La reforma de pensiones en Chile, promulgada en marzo de 2025, establece un aumento gradual en la cotización que deben realizar los empleadores para mejorar las pensiones actuales y futuras. A partir de agosto de 2025, los empleadores deberán aportar un 1% adicional sobre la remuneración imponible de cada trabajador, sumándose al 1,5% que ya aportan para el Seguro de Invalidez y Sobrevivencia (SIS). Este aumento proseguirá gradualmente hasta llegar a un 7% adicional en agosto de 2033, totalizando así un aporte patronal del 8,5%, el cual es exclusivamente a cargo del empleador y no afecta los sueldos de los trabajadores.

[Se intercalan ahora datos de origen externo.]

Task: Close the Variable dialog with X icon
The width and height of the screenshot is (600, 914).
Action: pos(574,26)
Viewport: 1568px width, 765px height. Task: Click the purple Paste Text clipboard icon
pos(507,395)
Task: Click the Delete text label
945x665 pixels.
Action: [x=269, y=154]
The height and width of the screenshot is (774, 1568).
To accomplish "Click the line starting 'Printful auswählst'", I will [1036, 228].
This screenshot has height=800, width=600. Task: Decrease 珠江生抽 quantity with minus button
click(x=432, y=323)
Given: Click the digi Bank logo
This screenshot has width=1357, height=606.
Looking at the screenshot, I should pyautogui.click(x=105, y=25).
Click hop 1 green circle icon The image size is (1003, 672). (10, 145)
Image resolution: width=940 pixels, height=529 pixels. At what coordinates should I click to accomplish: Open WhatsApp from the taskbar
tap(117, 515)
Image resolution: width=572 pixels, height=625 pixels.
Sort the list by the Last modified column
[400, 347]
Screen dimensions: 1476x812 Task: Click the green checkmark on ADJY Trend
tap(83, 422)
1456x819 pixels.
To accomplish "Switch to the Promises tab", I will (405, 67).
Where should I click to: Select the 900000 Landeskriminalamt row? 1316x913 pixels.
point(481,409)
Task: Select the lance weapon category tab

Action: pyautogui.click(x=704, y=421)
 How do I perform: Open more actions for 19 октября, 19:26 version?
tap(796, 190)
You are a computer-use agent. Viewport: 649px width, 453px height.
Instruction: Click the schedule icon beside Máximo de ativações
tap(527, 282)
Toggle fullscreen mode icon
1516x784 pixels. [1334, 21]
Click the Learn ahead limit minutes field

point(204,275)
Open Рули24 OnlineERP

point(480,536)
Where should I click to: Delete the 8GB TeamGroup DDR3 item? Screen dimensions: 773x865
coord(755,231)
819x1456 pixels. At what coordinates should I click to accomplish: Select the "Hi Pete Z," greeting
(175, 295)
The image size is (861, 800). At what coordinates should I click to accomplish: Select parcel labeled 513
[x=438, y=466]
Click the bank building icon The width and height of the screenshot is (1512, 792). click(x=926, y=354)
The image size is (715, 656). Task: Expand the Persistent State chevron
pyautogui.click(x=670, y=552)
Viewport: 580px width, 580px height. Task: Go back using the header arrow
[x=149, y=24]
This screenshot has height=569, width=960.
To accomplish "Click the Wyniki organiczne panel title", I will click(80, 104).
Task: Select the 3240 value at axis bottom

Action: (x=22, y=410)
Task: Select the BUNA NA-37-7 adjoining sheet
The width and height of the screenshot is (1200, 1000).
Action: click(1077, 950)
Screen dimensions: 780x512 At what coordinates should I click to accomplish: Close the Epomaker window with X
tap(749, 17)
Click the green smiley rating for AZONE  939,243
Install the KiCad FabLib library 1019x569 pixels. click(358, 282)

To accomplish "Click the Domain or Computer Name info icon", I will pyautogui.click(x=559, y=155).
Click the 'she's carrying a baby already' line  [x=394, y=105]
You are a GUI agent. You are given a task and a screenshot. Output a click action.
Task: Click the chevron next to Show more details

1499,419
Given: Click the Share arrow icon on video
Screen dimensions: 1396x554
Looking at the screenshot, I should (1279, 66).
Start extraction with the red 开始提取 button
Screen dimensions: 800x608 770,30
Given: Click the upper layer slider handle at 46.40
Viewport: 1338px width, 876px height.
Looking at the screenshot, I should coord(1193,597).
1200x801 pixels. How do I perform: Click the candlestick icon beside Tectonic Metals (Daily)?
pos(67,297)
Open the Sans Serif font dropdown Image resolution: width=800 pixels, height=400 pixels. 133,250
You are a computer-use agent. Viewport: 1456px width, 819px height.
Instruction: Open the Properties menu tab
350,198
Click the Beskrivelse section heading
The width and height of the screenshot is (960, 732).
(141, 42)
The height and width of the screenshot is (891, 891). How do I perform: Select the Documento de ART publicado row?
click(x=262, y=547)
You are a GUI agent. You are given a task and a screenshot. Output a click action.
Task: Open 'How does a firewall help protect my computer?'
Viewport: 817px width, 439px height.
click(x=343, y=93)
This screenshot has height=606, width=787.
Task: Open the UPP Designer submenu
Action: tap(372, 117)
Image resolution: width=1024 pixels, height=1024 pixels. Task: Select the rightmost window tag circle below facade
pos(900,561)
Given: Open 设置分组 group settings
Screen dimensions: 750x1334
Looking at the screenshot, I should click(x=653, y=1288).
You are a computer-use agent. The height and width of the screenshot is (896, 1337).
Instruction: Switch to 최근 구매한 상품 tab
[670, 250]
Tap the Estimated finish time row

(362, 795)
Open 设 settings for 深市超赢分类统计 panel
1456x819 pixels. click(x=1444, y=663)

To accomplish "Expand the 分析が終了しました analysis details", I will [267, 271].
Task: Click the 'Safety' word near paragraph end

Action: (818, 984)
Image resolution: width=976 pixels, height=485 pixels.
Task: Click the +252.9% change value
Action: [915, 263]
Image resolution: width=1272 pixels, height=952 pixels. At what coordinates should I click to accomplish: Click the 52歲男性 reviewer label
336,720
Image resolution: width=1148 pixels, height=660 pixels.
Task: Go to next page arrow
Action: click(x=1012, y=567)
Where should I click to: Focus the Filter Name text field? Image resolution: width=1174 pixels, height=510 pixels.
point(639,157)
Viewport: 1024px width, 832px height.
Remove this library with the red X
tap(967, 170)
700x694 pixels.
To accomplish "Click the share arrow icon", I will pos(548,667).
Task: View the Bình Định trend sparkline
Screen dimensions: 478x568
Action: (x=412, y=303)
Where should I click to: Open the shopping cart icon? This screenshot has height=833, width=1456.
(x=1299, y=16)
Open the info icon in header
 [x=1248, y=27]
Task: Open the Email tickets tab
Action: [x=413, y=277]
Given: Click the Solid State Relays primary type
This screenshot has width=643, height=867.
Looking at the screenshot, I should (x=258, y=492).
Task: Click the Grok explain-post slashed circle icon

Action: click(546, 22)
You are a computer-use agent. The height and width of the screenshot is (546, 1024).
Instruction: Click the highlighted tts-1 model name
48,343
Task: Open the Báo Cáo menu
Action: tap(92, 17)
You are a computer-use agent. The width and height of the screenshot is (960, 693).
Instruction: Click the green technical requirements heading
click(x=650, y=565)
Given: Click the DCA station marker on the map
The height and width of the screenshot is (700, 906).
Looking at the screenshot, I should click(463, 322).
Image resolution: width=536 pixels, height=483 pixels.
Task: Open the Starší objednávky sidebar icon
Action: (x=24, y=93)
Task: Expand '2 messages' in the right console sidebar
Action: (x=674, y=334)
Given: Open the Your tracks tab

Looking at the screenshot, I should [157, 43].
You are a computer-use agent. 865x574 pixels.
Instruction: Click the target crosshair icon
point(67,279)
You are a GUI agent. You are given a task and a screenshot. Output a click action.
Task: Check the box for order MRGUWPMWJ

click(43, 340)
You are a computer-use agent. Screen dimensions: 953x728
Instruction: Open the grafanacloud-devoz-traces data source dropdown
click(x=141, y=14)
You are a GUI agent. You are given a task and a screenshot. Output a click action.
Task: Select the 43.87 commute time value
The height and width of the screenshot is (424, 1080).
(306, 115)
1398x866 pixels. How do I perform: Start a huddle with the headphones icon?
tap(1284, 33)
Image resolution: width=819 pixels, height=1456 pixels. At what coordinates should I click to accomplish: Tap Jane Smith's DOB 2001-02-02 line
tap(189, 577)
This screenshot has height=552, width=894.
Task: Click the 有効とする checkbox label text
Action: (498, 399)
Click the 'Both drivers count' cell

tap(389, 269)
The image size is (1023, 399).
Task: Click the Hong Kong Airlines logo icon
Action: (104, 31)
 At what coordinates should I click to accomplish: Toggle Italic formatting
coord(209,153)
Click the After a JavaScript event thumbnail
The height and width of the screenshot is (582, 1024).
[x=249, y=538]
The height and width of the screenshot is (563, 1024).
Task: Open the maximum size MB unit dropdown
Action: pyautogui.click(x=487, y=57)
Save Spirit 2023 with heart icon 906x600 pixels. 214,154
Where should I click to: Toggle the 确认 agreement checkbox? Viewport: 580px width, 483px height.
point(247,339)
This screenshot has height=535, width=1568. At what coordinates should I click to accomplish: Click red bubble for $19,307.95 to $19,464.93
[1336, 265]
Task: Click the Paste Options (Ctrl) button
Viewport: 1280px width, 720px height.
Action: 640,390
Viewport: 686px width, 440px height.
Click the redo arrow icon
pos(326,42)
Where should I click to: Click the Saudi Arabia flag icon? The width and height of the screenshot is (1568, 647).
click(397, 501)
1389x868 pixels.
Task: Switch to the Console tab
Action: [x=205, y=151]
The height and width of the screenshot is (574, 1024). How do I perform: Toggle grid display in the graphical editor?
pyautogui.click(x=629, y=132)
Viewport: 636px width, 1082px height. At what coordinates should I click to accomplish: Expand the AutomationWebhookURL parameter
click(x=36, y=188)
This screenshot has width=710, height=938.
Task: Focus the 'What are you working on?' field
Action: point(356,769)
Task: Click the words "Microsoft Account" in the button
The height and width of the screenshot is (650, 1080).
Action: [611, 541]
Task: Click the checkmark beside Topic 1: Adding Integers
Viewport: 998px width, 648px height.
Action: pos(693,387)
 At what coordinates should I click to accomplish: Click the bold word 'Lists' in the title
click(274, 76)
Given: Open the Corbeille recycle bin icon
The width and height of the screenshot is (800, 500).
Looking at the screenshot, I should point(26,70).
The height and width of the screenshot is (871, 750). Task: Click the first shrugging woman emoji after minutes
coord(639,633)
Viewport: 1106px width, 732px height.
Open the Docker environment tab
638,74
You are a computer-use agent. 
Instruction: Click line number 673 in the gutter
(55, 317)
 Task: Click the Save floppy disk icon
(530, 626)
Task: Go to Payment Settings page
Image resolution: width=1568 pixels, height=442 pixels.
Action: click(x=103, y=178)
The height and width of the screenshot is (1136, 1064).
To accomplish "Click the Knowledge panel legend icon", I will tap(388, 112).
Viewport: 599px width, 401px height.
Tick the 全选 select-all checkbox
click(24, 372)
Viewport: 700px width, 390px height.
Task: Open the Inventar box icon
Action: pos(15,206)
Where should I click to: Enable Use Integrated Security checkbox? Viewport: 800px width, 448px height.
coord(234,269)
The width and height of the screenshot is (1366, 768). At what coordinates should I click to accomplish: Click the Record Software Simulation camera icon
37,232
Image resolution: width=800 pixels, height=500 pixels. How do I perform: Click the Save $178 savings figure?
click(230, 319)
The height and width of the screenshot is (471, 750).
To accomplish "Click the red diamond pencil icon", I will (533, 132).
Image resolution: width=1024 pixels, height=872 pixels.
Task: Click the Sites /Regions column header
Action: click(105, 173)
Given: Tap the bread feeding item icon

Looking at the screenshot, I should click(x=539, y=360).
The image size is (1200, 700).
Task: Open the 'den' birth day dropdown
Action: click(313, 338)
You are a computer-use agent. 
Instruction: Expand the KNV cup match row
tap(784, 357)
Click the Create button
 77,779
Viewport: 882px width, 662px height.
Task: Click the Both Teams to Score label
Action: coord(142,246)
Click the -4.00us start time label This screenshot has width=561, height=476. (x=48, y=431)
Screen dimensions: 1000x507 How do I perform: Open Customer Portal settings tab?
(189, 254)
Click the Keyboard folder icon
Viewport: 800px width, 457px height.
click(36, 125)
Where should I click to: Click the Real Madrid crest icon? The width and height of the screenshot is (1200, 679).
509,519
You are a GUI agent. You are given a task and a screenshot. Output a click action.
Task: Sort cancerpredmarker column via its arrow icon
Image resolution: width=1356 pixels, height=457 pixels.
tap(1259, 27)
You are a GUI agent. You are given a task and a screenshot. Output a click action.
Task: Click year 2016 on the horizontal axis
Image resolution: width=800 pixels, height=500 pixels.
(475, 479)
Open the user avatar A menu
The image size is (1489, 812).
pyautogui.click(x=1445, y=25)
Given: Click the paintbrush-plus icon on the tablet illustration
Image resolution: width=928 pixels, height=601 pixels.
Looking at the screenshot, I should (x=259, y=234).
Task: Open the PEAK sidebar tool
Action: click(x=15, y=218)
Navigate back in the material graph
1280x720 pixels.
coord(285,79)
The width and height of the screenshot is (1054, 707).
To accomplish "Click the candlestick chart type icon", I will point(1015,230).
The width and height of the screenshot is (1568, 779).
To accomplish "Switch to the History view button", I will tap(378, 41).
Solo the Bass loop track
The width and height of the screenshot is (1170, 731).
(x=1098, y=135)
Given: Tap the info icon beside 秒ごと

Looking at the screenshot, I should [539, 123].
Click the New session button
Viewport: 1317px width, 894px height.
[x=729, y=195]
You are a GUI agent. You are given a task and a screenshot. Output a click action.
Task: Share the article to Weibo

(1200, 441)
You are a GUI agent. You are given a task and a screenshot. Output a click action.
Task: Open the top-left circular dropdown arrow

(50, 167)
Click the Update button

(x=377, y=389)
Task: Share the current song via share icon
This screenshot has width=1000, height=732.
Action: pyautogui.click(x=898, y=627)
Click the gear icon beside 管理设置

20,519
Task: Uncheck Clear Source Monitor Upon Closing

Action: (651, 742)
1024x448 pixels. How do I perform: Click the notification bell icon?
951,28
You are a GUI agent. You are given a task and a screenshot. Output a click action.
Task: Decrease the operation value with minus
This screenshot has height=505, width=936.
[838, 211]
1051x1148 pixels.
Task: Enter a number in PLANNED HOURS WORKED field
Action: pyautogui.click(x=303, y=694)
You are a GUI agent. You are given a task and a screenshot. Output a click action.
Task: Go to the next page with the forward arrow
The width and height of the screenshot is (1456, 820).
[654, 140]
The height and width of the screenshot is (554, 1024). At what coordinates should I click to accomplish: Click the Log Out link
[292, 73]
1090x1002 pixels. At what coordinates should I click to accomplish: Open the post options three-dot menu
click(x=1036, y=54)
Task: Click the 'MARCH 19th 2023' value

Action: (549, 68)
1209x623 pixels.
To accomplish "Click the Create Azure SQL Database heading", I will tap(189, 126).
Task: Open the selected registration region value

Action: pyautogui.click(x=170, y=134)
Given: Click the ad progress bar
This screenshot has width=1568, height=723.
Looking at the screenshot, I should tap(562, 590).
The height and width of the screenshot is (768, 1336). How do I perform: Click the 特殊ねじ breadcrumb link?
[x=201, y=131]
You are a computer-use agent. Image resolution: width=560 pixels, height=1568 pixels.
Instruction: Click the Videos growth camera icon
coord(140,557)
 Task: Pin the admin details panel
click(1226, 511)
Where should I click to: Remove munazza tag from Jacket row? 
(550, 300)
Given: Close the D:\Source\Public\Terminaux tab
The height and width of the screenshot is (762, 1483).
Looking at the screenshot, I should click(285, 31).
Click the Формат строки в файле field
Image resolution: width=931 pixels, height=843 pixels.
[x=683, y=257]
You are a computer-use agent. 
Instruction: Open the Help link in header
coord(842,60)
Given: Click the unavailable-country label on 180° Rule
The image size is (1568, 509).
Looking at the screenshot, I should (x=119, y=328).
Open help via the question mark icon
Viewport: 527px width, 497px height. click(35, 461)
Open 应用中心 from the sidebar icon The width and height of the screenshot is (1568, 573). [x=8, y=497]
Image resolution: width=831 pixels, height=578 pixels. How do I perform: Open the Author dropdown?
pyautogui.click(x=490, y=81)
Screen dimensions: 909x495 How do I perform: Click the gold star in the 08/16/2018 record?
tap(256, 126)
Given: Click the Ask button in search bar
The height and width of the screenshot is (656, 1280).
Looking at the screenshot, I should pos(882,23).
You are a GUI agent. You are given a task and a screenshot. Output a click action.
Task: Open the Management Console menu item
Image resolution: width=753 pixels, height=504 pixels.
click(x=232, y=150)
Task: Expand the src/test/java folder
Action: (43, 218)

Este 1% inicial se distribuye en un 0,1% que se destina directamente a la cuenta individual del trabajador en la AFP, aumentando su ahorro previsional, y un 0,9% que se integra al nuevo Seguro Social Previsional, administrado por el Fondo Autónomo de Protección Previsional (FAPP). Este seguro financiará beneficios como la compensación por la diferencia de expectativa de vida entre mujeres y hombres, buscando corregir la brecha previsional debido a la mayor longevidad femenina. En etapas posteriores se incorporarán beneficios adicionales, como la cotización con rentabilidad protegida y la compensación por años cotizados.
Además, la reforma contempla la ampliación de la Pensión Garantizada Universal (PGU), que desde septiembre de 2025 llegará a 250 mil pesos mensuales para personas mayores de 82 años, con ampliaciones posteriores para otros grupos etarios. El nuevo esquema también asegura el cumplimiento y fiscalización del pago de estas cotizaciones por parte de empleadores, utilizando plataformas electrónicas como Previred para la declaración y pago oportuno. En conjunto, estas medidas buscan dotar al sistema chileno de pensiones de mayor sostenibilidad y equidad para las futuras generaciones de pensionados.